# Storm in SD



## 4x4Farmer (Sep 22, 2006)

Whats up with that! It could never snow in North Dakota, It always goes to the Northern part of the state, or to the south!!!! I hate it. I see almost all of SD is in a winter storm watch, with snow amounts up to 6 inches on wed. 
Im going to go crawl in a hole, Im starting to get pretty crabby latly!!!!


----------



## SnoFarmer (Oct 15, 2004)

The local weather guesser said, S.D. could get upto a foot of snow from this storm.


----------



## 4x4Farmer (Sep 22, 2006)

last year at this time we had more snow then we knew what to do with. I guess we just got spoiled last year, so it seems extreamly bad this year. They just said on the weather we might not get anything out of this storm, or if we do it will be very little.


----------



## RJ lindblom (Sep 21, 2006)

The NWS watch indicates 1/4" of freezing rain, then in up to 5 to 7" of snow. The ice part is no fun.
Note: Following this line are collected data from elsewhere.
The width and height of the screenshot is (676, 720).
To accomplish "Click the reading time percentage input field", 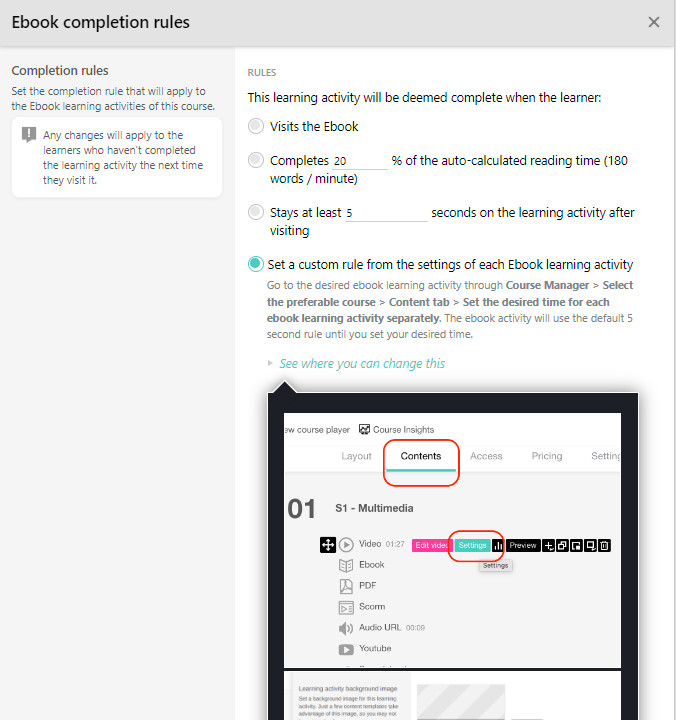I will click(359, 161).
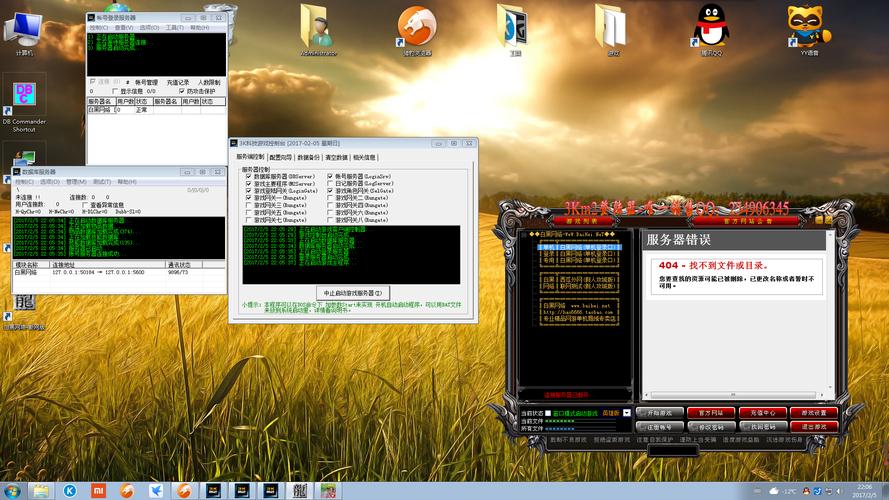Open the resolution dropdown arrow in launcher

(x=626, y=412)
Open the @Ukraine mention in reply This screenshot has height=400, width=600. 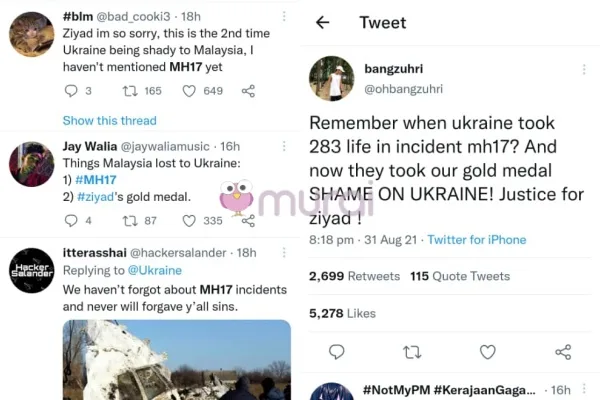pos(154,270)
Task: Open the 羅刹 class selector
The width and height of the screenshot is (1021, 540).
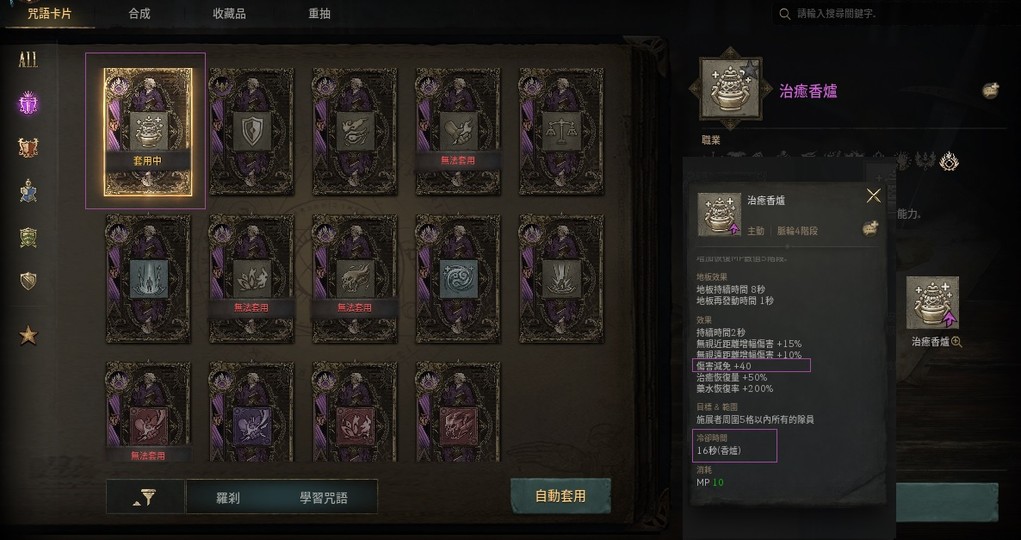Action: click(x=228, y=498)
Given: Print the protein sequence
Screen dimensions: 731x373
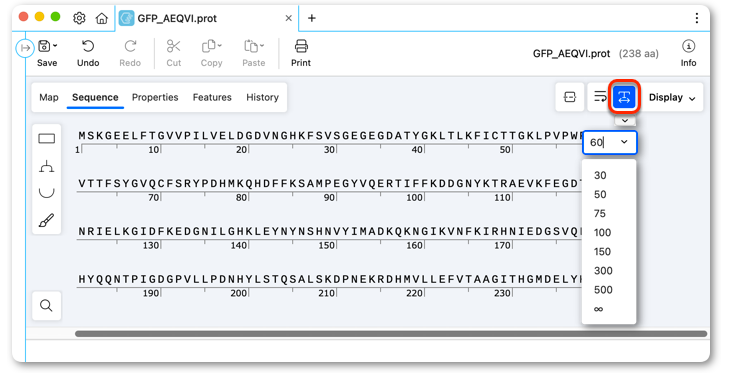Looking at the screenshot, I should click(301, 53).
If it does happen, powerlines will take it in the shorts.

I am excited about the snow though.

Sno farmer - I like your weather guesser. Hope he is right. KELO thinks everything south of I-90 has the best bet for this. I am 30 miles north of the Intersate.


----------



## 06HD BOSS (Nov 28, 2005)

4x4Farmer;338476 said:


> Im going to go crawl in a hole, Im starting to get pretty crabby latly!!!!
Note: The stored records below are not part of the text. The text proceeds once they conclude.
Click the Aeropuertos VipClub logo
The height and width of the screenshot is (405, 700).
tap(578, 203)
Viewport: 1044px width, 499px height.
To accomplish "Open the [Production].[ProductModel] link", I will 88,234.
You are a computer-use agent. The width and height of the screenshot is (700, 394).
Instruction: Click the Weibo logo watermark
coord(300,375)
4x4 havent you already plowed? At least you guys have a shot at snow. Its never gonna snow over here with temps in the 50s and 60s!
At least you dont hafta mow your lawn again or cut your perennials back _again_ lol


----------



## TPC Services (Dec 15, 2005)

we had your 50 60's Over the weekend here IN DM,IA and it will be nothing butthe upper 30' and 40's when the storm rolls threw if I could plow rain pudles I would be a millionaire the past 3 years Minn, Mo, Neb,wis, ILL have been getting it all around us got to love it I think I live in florida!!!
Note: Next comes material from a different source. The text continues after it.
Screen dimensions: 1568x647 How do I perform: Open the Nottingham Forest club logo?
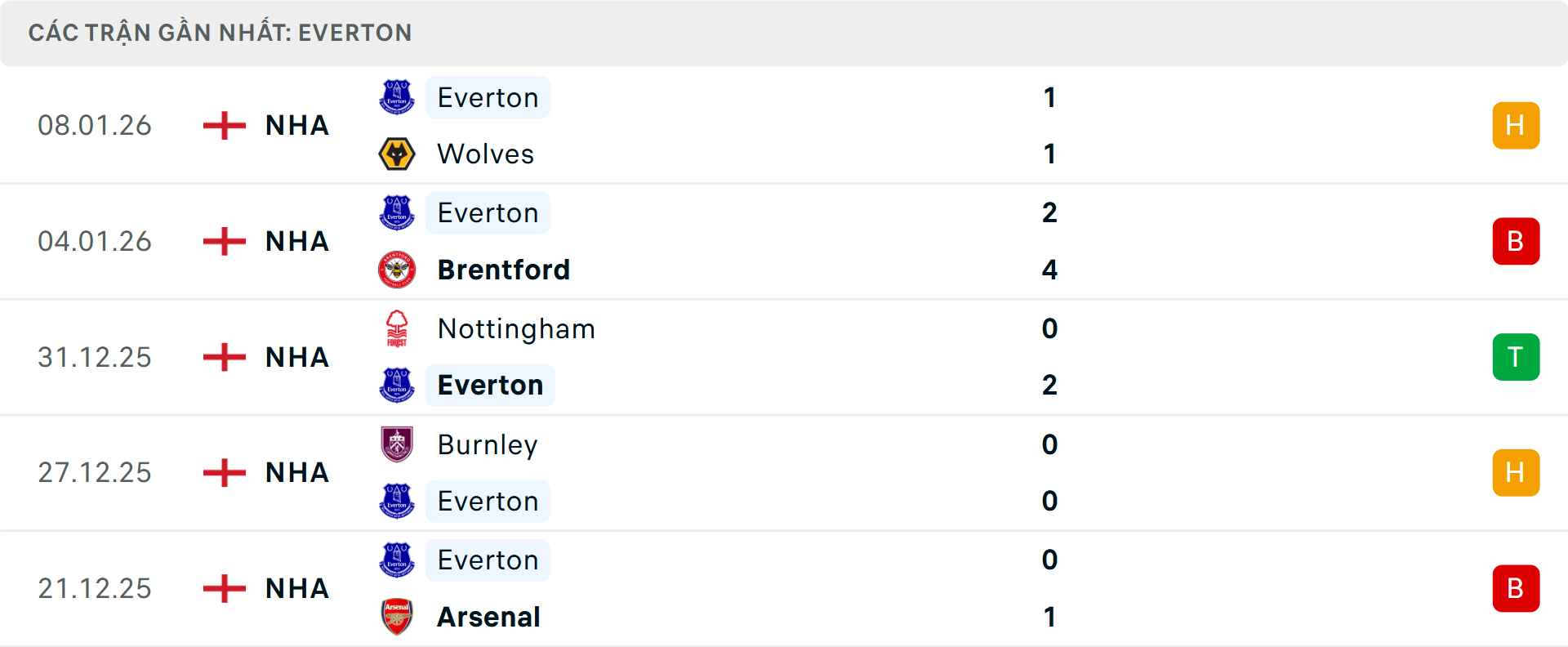(397, 328)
I'm done who wants to by a 8" boss and 1875 snowex spreader can take this crap anymore


----------



## RJ lindblom (Sep 21, 2006)

Right now central South Dakota is getting some snow. Looks like the next 3 days they are forecasting it. Was planning on leaving town this weekend to the annual family gathering. Will have to wait and see.


----------



## 4x4Farmer (Sep 22, 2006)

We got 2 inches yesterday morning, so we pushed all last night and this morning. Now they just issued a winter storm warning, for tonight through monday, with total snow of 5-12". We'll see what happens. Im sure it will be a bunch of rain!


----------



## RJ lindblom (Sep 21, 2006)

Yeah we are under a storm warning right now. It a nice snow. Yesterday was 2" was wet and heavy. A nice snow. Today it is fluffy and still falling.


----------



## 4x4Farmer (Sep 22, 2006)

yeah, same here, yesterdays 2" was wet and heavy, it was snowing here eirlier, and then it turned to rain for awhile but now it stopped. Its suppose to start up tonight I guess


----------



## 4x4Farmer (Sep 22, 2006)

rained all day! Im not a happy man today!!!!! 40 miles to the west they got 5 inches already and all we saw was rain! now they have knocked it back to maybe 1-3 inches by tommrow night! What a bunch of bull sht, and they call this a winter storm! What happened to the good old days!


----------



## Kramer (Nov 13, 2004)

while you guys are talking about 6" of snow, I took a walk in the yard today--------there are buds on the lilac and blueberry bushes.

My grass is still green, and only today was there even a slight hint of frost on the ground.


Sure we could get some winter, but the longer this goes on, the more I'm planning on spring already.


----------



## MnM (Sep 23, 2005)

shut up over there at least you got to push something this year


----------



## RJ lindblom (Sep 21, 2006)

6" total. 50 Miles north of me there was 13" 40 miles to the west of me maybe an inch.


----------